Washington, EEUU (EFE).- El presidente de Estados Unidos, Donald Trump, consideró este jueves un posible juicio político, que evalúan los demócratas del Congreso, como algo "sucio, asqueroso y repugnante", al tiempo que volvió a criticar al exfiscal especial Robert Mueller, que dirigió la investigación de la trama rusa.
Trump, que habló con los periodistas en los jardines de la Casa Blanca antes de tomar un helicóptero para hacer una visita a Colorado, calificó a Mueller de "verdadero antiTrump".
El miércoles el fiscal especial dio por cerrado su trabajo y dejó en manos del Congreso la posibilidad de iniciar un proceso contra Trump por una supuesta obstrucción a la Justicia en este caso.
En respuesta a una pregunta de los periodistas sobre si esperaba ser objeto de un juicio político, Trump contestó: "No lo veo ahora... Es una palabra sucia, asquerosa y repugnante... Es un acoso presidencial gigantesco", dijo.
Durante su intervención de ayer, Mueller anunció su renuncia al puesto una vez terminada la investigación e indico que una acusación formal contra Trump "no era un opción" dadas sus limitaciones legales y trasladó la decisión al Congreso.
Durante su comparecencia del miércoles ante la prensa, Mueller explicó que acusar al presidente de un delito no fue una opción que pudiese considerar por motivos legales.
La normativa gubernamental estipula que no se puede imputar al presidente por un delito federal mientras esté en el cargo, ya que es considerado inconstitucional.

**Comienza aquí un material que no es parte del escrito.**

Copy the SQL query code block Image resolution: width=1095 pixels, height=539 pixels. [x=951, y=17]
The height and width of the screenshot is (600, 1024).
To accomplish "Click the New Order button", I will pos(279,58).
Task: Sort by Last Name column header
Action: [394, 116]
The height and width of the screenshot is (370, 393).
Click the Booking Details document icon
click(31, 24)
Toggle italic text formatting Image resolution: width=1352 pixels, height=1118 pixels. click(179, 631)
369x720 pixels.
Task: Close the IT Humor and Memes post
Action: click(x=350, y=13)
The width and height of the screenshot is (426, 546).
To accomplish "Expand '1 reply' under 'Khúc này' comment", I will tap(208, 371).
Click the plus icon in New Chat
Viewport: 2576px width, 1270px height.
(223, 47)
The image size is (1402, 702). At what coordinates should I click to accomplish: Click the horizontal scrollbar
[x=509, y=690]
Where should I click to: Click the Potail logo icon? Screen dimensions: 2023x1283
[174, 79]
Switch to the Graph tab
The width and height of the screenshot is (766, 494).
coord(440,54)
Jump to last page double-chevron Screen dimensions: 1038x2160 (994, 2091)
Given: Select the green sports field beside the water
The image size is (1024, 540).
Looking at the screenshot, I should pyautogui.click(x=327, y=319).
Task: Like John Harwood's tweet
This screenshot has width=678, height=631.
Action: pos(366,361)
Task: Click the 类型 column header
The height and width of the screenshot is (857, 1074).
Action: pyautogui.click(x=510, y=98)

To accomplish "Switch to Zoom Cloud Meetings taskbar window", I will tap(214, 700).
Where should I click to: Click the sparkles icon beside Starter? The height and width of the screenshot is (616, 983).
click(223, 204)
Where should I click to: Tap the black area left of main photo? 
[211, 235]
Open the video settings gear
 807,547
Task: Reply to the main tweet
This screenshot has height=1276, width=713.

Aun así, Mueller agregó: "Si hubiésemos tenido confianza en que el presidente claramente no cometió un delito, lo habríamos dicho".
La decisión sobre comenzar o no un juicio político al presidente queda en el Congreso, donde los demócratas están divididos dadas las posibles implicaciones políticas que tendría de cara a las elecciones de 2020.
El proceso debería iniciarse en la Cámara de Representantes, donde el Partido Demócrata tiene la mayoría, y si se aprobasen los cargos el juicio se hace en el Senado, controlado por el Partido Republicano.
Para abrir el proceso de destitución en la Cámara Baja se necesitaría de mayoría simple, con lo que es posible que los demócratas lo iniciaran, pero fracasaría con toda probabilidad en el Senado.
Y es que en la Cámara Alta al menos 20 de los 53 senadores republicanos deberían votar en contra de Trump para alcanzar los dos tercios que permitan que el procedimiento de destitución triunfe.
La presidenta de la Cámara Baja, Nancy Pelosi, hasta ahora se ha resistido a la petición de una minoría de la bancada demócrata para que se inicie el proceso de destitución, ya que considera que el trámite resultaría fútil a menos que los republicanos respalden el proceso.
Pelosi prefiere que continúen las investigaciones que diversos comités del Congreso llevan a cabo sobre Trump, con la expectativa de que esas pesquisas tengan más impacto sobre la opinión pública y los republicanos.